Gravity Gradiometer Survey and Real Time Techniques for Improving Inertial Navigation System Accuracy

摘要

As inertial navigation instrumentation becomes more advanced, erros associated with imprecise knowledge of the true gravity vector become significant. With the development of the moving base gravity gradiometer, a means for detecting the true gravity vector is available. This research explores both real time and a priori schemes for using gradiometer information to reduce the position and velocity error associated with an inertial navigation system. In the real time application, information derived from the gradiometer is filtered to produce estimates of position and velocity error. The problem is to derive accurate filters in the presence of an inherently transcendental gravity field.
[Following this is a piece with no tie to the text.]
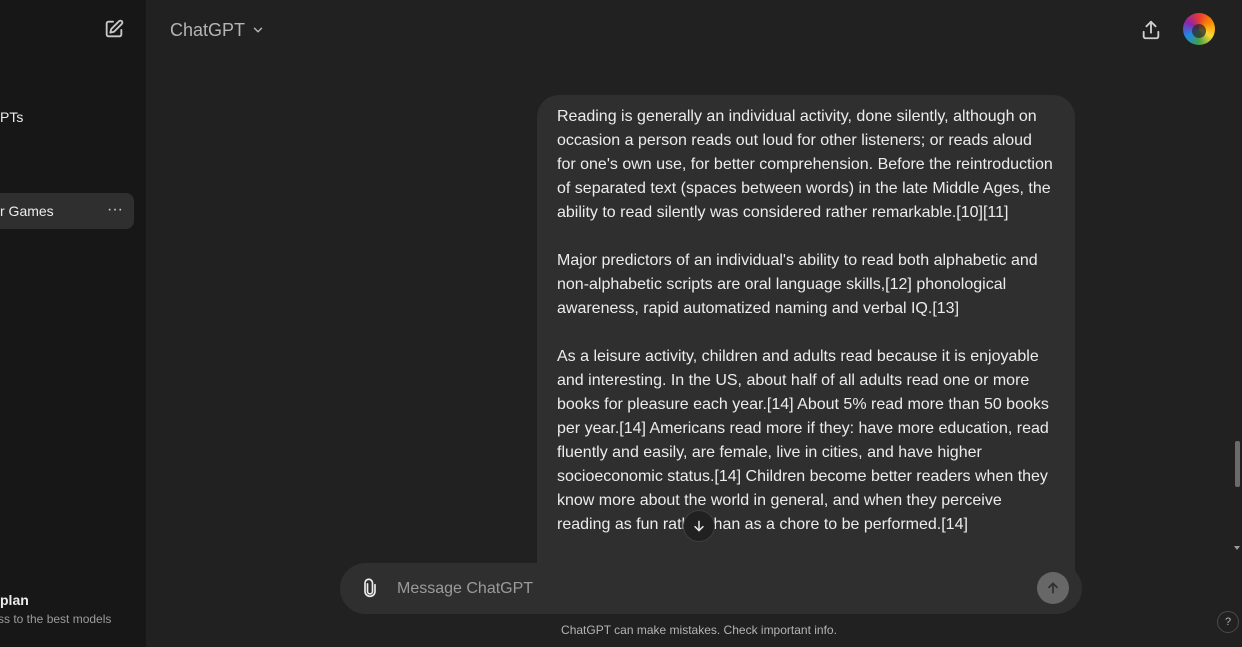  Describe the element at coordinates (1237, 548) in the screenshot. I see `scrollbar-down-arrow` at that location.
Conventional Kalman filters are cumbersome to apply in this instance. However, the sensitivity of inertial navigation systems at Schuler frequency makes it possible to neglect errors outside of a narrow band of frequencies centered at Schuler frequency. This approximation leads to low order filters which may be applied with surprising accuracy. For the survey application, the gradiometer is used to establish a reference gravity model to be used in open loop inertial navigation system operation. By determining the root mean squared values of the resulting position and velocity errors. It is possible to evaluate the effectiveness of the survey scheme and to compare the survey application with the real time gradiometer application. Analytic and numeric covariance methods are used again to do these analyses.